(TASK INPUTS Opens)
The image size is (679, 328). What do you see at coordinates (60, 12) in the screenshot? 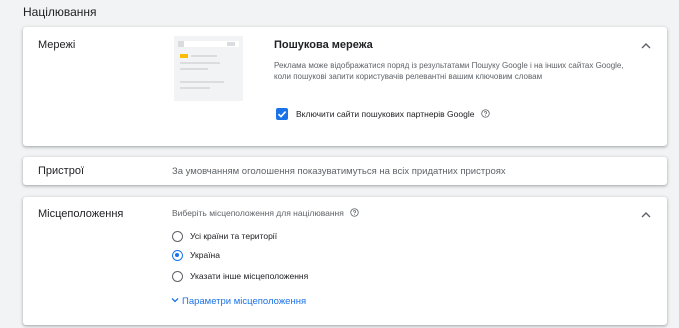
I see `section-title: Націлювання` at bounding box center [60, 12].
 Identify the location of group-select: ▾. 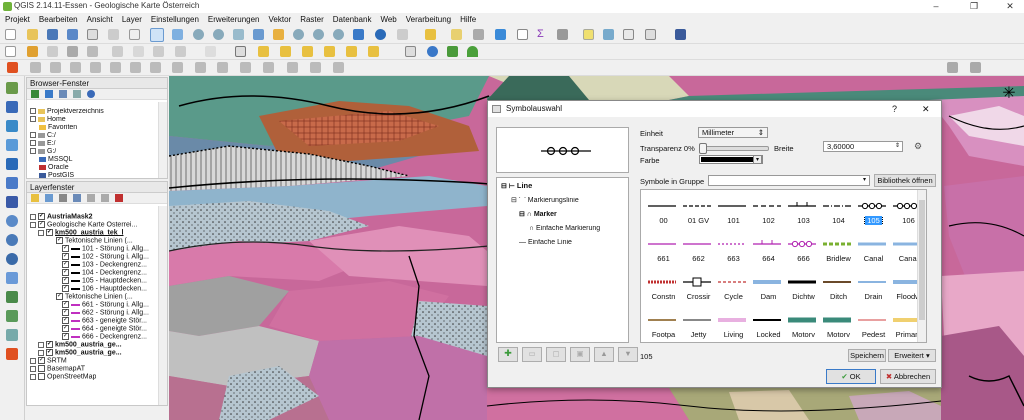
(789, 180).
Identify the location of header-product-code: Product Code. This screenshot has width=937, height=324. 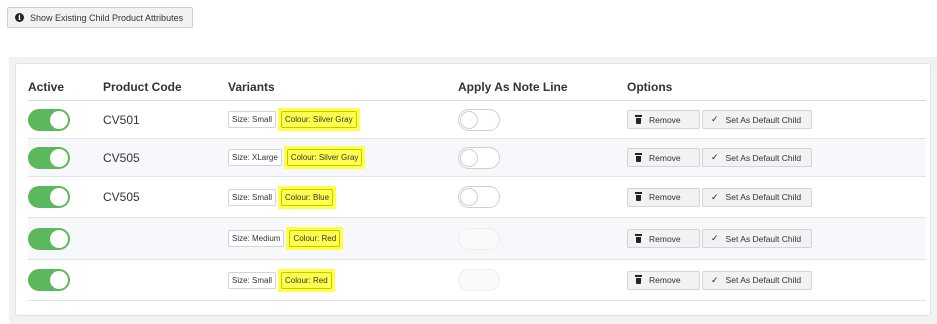
(166, 88).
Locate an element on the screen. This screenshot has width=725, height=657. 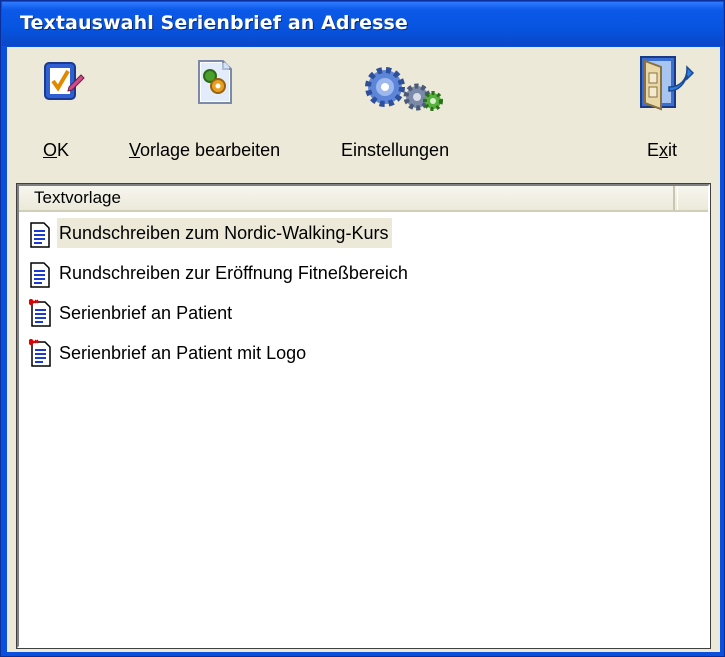
list-item-label: Rundschreiben zum Nordic-Walking-Kurs is located at coordinates (225, 233).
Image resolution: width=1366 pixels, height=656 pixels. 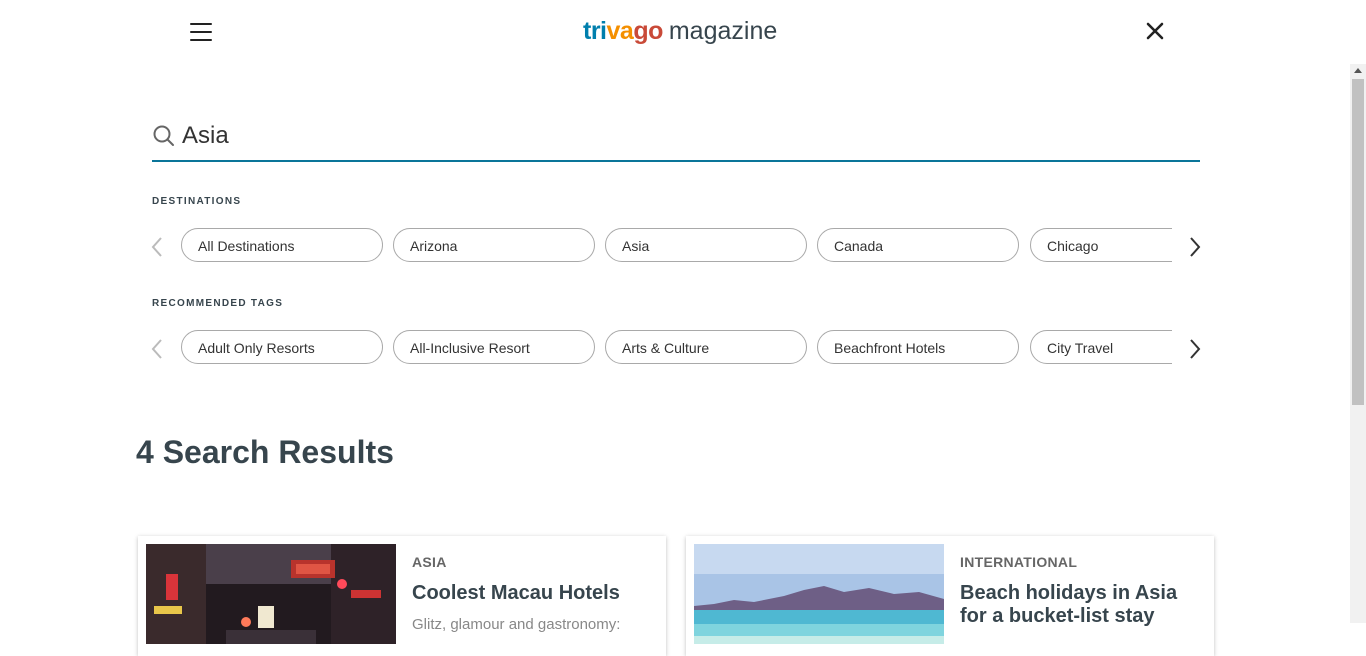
(TASK INPUTS Closes)
-- ASSIGNMENT --
Change "screenshot" to "screen capture" in the records, starting at their first line and ending at the line that contains "(789, 180).", and leave everything else as it is. Leave the pictures out of your answer.

-- RESPONSE AREA --
The image size is (679, 328). What do you see at coordinates (60, 12) in the screen capture? 
I see `section-title: Націлювання` at bounding box center [60, 12].
 Identify the location of group-select: ▾. 
(789, 180).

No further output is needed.